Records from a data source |
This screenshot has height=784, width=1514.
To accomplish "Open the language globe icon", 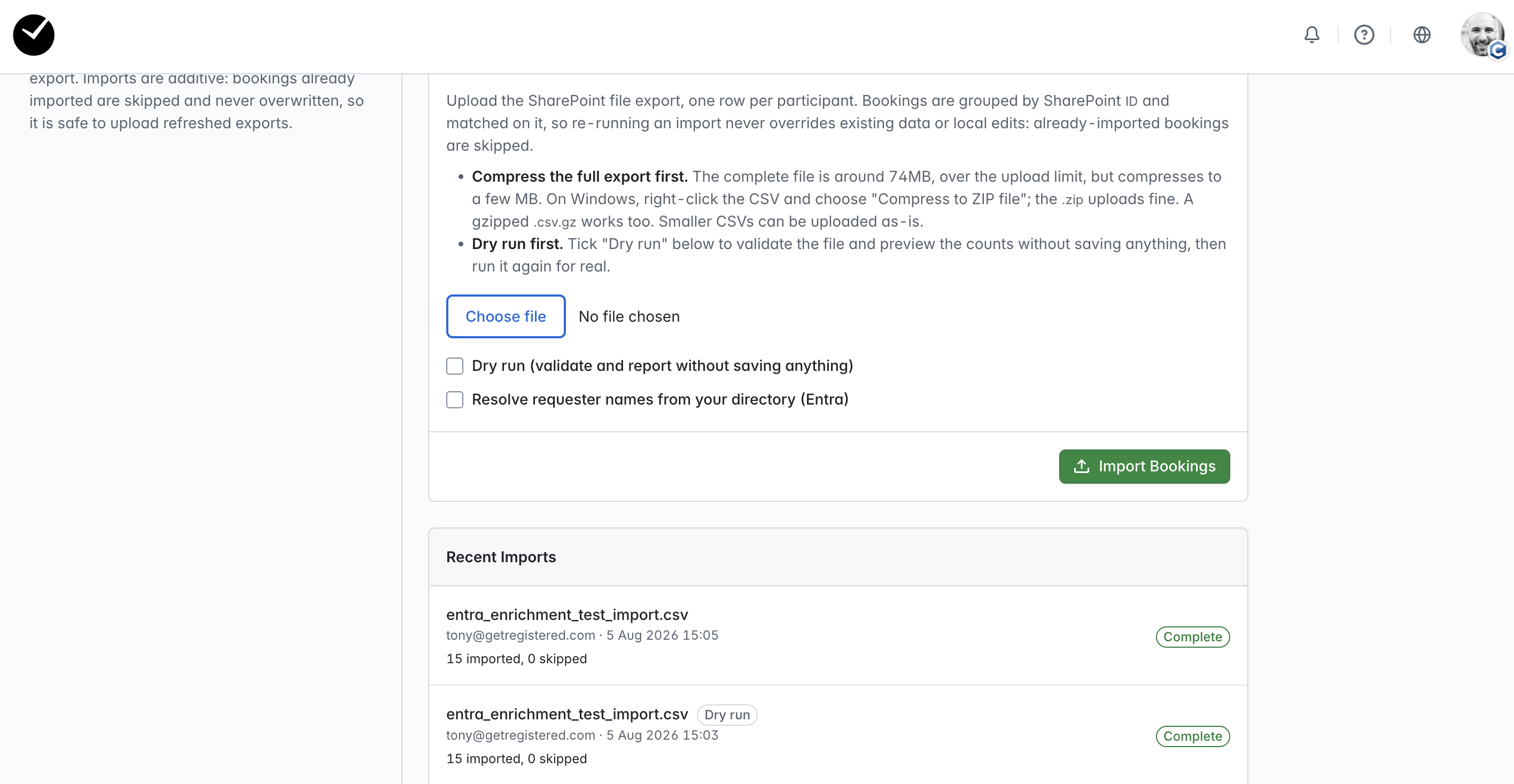I will pos(1421,35).
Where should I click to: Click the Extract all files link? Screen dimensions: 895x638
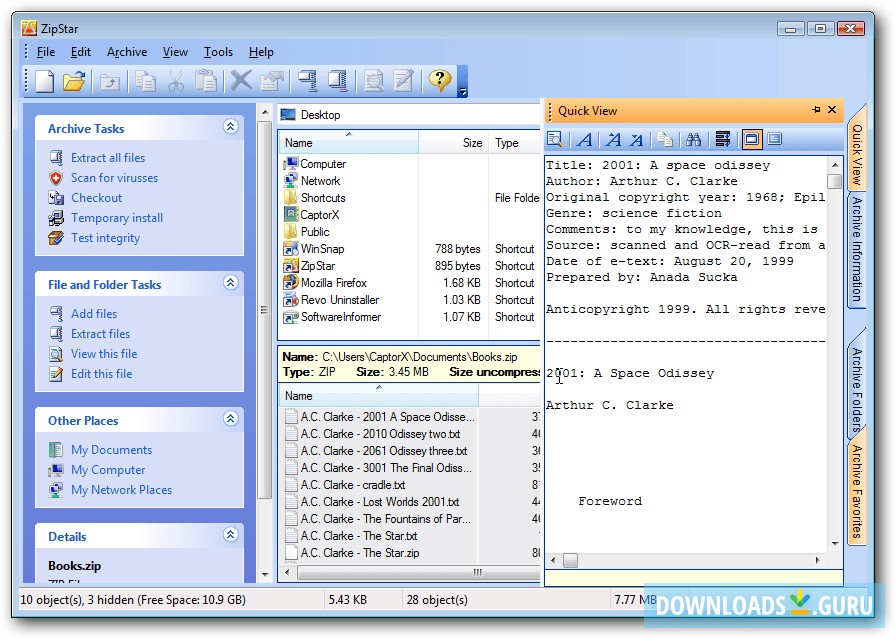tap(108, 157)
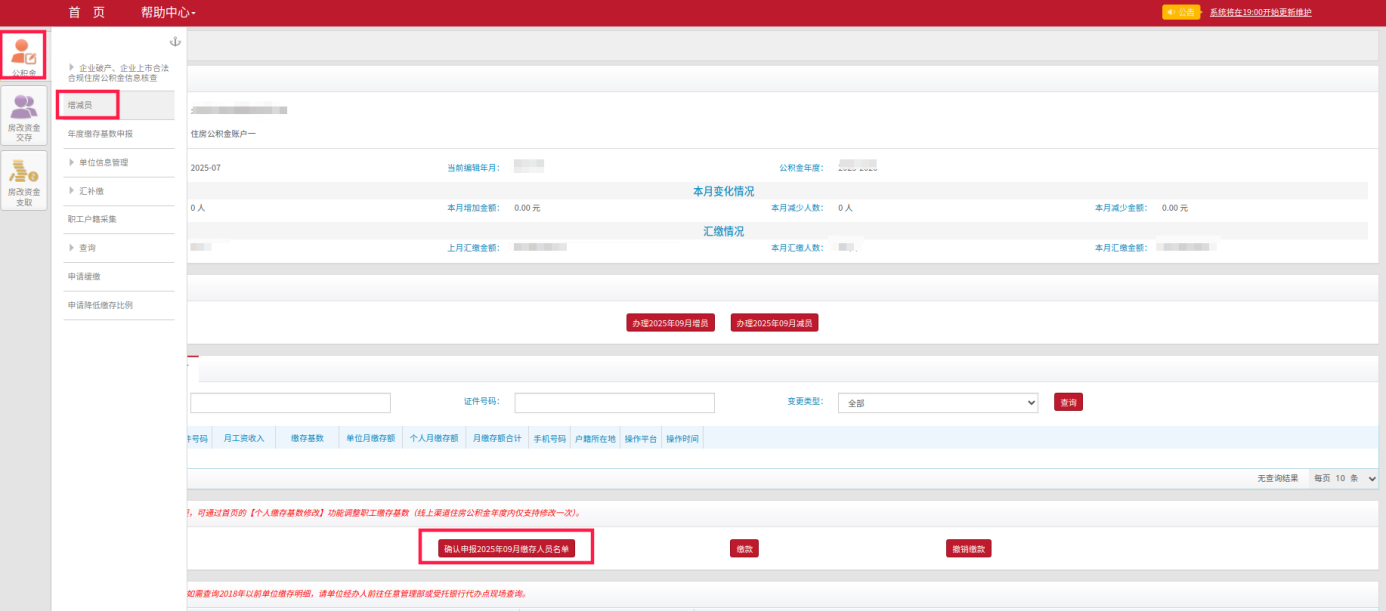Open the 房改资金交存 sidebar icon

point(24,115)
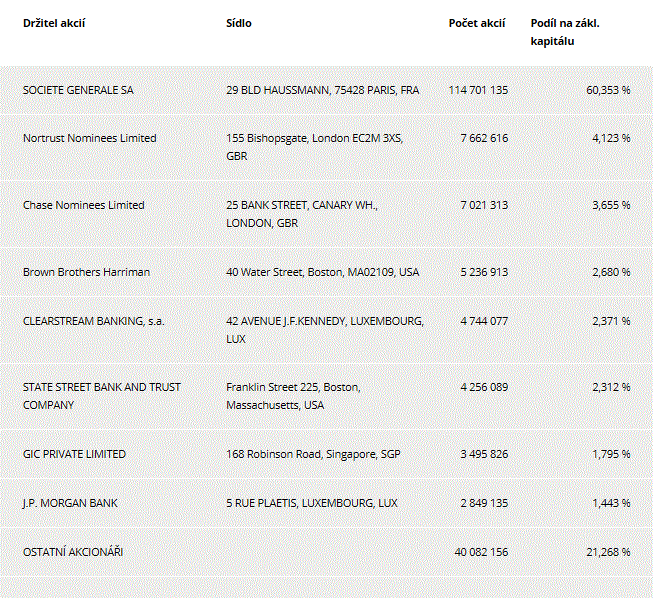
Task: Select the Nortrust Nominees Limited row name
Action: (x=90, y=138)
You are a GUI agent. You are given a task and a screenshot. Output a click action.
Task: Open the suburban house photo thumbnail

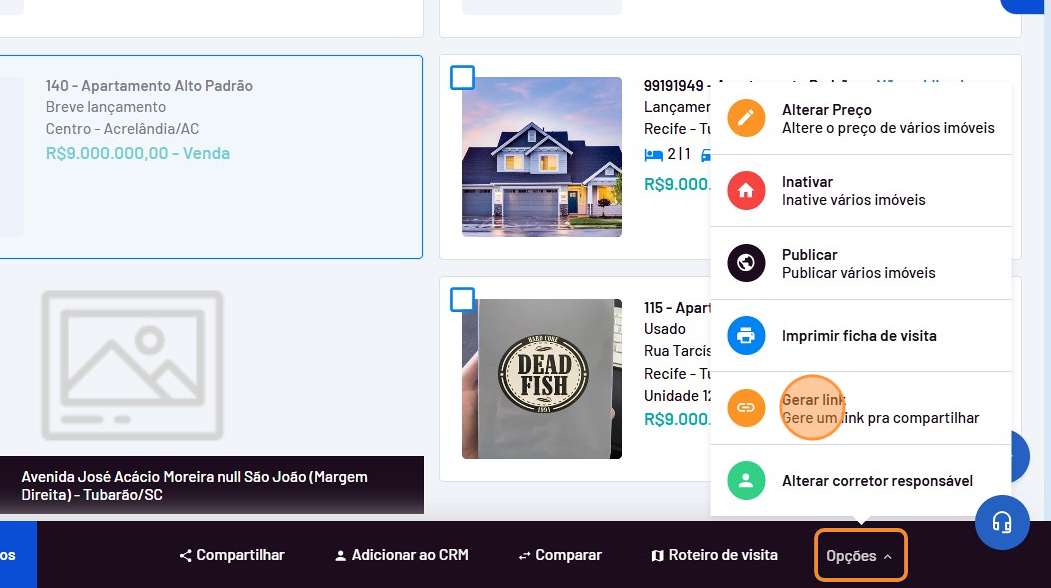tap(542, 157)
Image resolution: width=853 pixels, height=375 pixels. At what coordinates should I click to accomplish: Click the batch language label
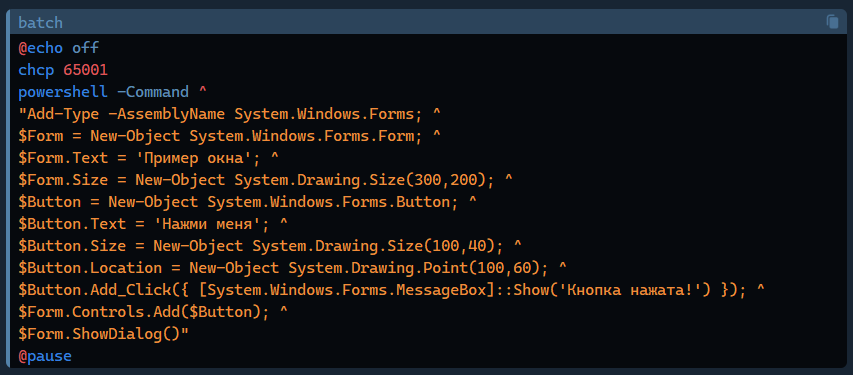pos(40,23)
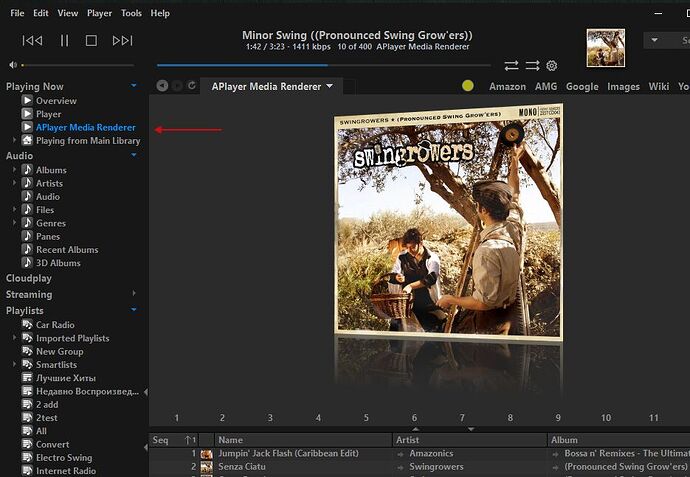690x477 pixels.
Task: Expand the Streaming section
Action: pos(134,294)
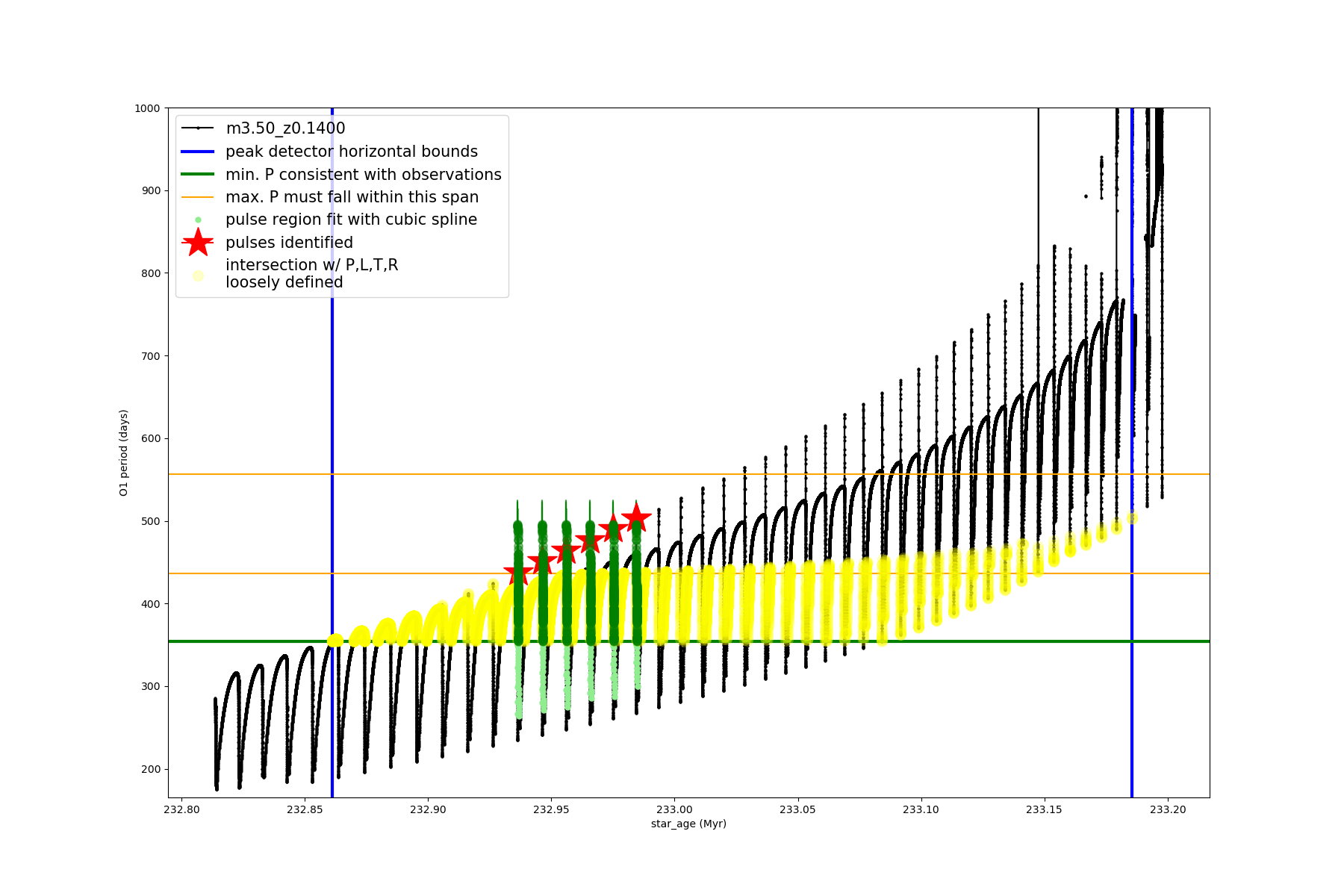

Exercise description |
Copy each line of the data above that holds "screenshot".

Response |
This screenshot has height=784, width=1514.
You are a GUI agent. You are given a task and a screenshot. Output a click action.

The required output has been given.